» EXERCISE DESCRIPTION
Print word for word the rows below, from the line containing "Click the Vimeo footer icon" through the end of the rows, both included. Leave the pictures out.

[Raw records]
________
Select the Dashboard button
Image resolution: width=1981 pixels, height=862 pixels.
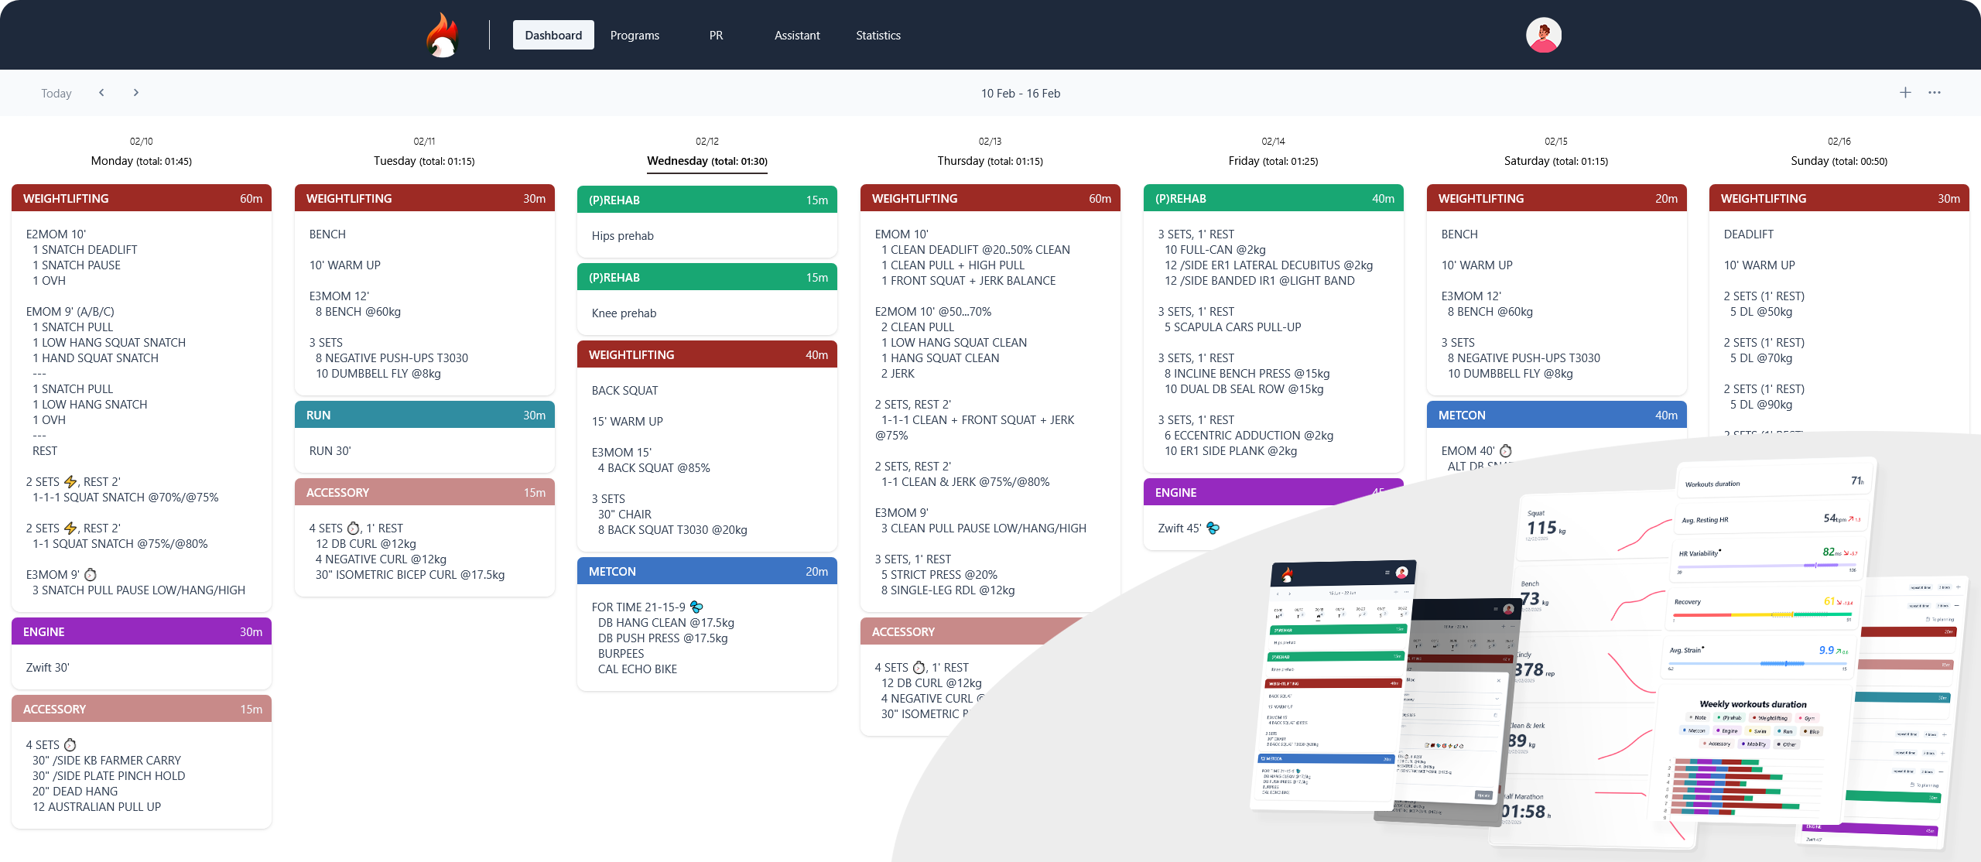553,36

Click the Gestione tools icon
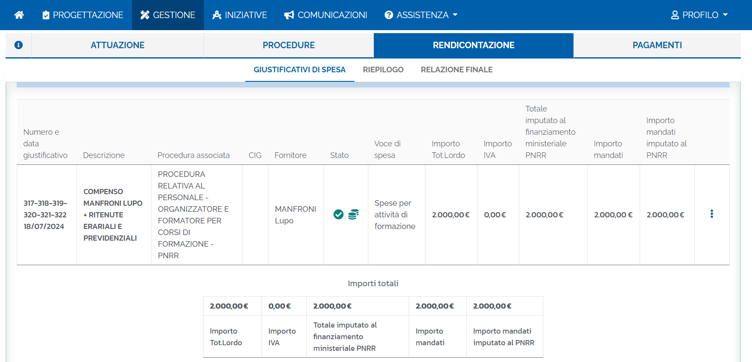145,15
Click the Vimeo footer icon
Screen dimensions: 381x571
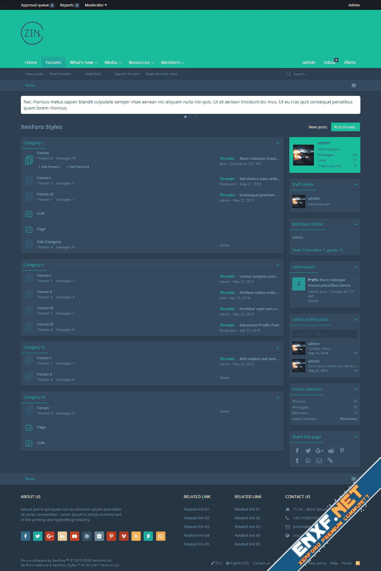pos(124,536)
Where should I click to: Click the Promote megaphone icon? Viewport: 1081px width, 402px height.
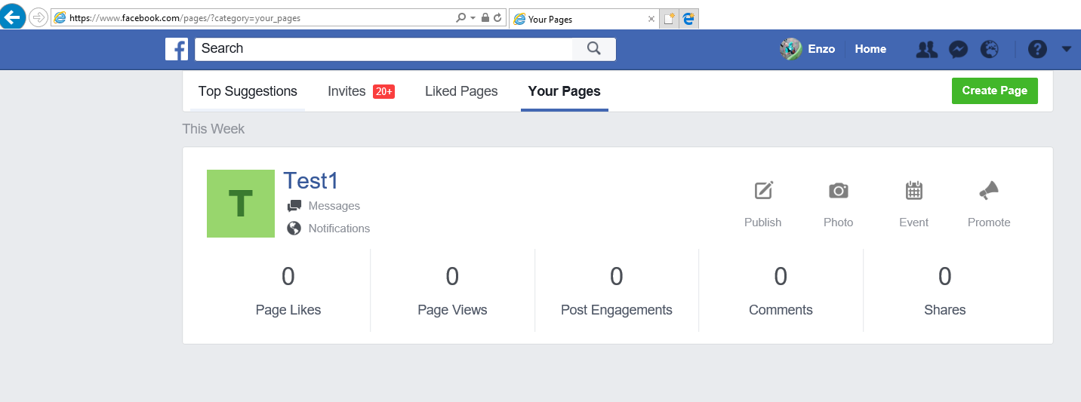click(x=989, y=191)
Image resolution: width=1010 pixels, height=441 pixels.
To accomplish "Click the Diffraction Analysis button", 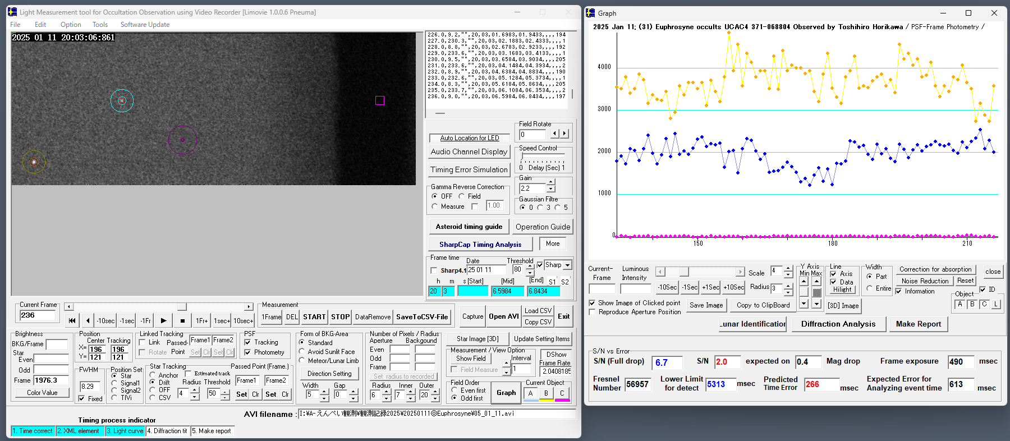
________
» SOLVED PROBLEM
Click the Vimeo footer icon
Screen dimensions: 381x571
pos(124,536)
Where should I click to: Click the Promote megaphone icon? Viewport: 1081px width, 402px height.
click(x=989, y=191)
Image resolution: width=1010 pixels, height=441 pixels.
To accomplish "Click the Diffraction Analysis button", 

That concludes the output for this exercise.